O acordo de domingo (8) foi informal e será oficializado nesta segunda-feira (9), também em Zurique. Com o novo modelo, a estimativa é que a Fifa tenha sua renda elevada ao valor recorde de US$ 6,5 bilhões (cerca de R$ 21 milhões) com a realização da Copa do Mundo.
Ainda não foi definido como será feita a divisão das 16 novas vagas entre as federações continentais. Uma possibilidade é que a América do Sul, que tem apenas dez seleções, fique com até sete vagas para a Copa.
Apesar do inchaço do torneio, que passará a ter 80 jogos em vez dos atuais 64, a ideia da Fifa é realizar a Copa com a mesma duração atual (32 dias). Além disso, uma seleção que chegar à final disputaria sete jogos, assim como no modelo de 32 times.
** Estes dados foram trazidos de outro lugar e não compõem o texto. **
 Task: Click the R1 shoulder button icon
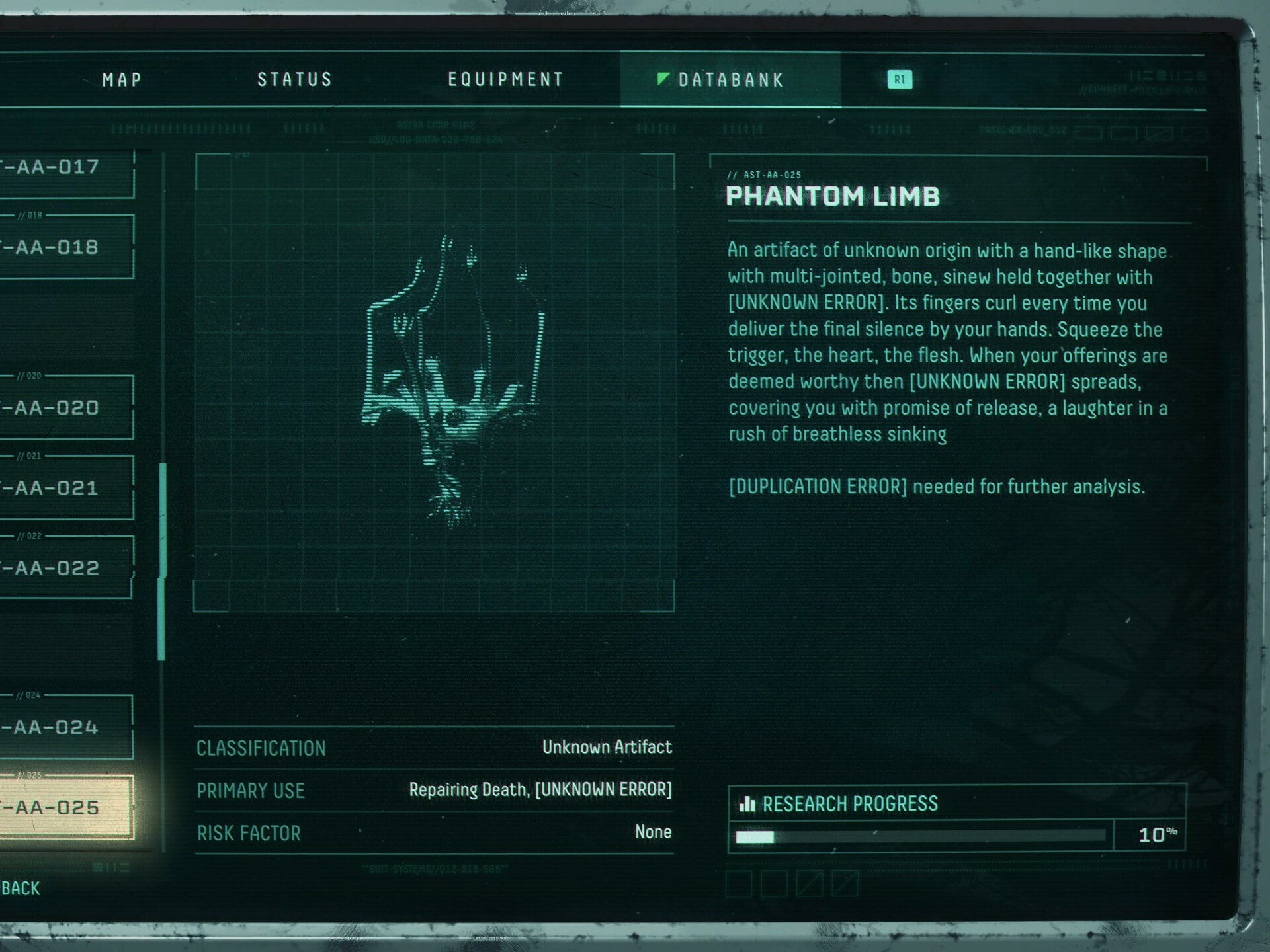900,79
A expansão da Copa para 48 seleções já foi criticada por personalidades do futebol como Pep Guardiola, técnico do Manchester City, e Joachim Löw, treinador da Alemanha. Uma das preocupações é que o torneio tenha uma queda de nível técnico com a entrada de mais equipes.
Unificação na América
A provável ampliação da Copa do Mundo para 48 seleções começa a causar um terremoto em todo o futebol internacional. Temendo uma queda dramática no interesse pelas Eliminatórias Sul-Americanas, a Fifa estuda a possibilidade de unir o torneio com as Eliminatórias da Concacaf, formada por países das Américas Central e do Norte e do Caribe. Mas o impacto seria mundial.
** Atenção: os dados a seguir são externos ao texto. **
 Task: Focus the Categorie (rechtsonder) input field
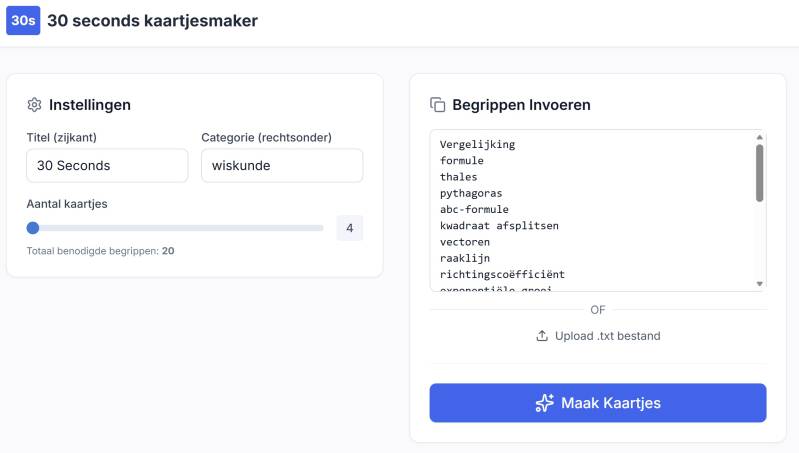(281, 166)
Na América do Sul, a previsão é de que a região ganharia sete vagas. Mas com apenas dez seleções no continente, o risco é de que as Eliminatórias perdessem o interesse de patrocinadores, da audiência e das TVs. Na prática, apenas três seleções não se classificariam para a Copa do Mundo.
Com essa receita ameaçada, uma das opções avaliadas pela Fifa é a de unir as Eliminatórias da Conmebol com as da Concacaf. Assim, de 46 países, 14 se qualificariam. A taxa seria parecida com o que ocorre hoje na Europa, onde 53 seleções lutam por 13 vagas.
O Brasil, portanto, teria de viajar por todo o continente e a luta por um lugar na Copa voltaria a ser atraente, principalmente com TVs de vários países investindo em receber o time brasileiro, Argentina, Chile, Uruguai e outras seleções com tradição.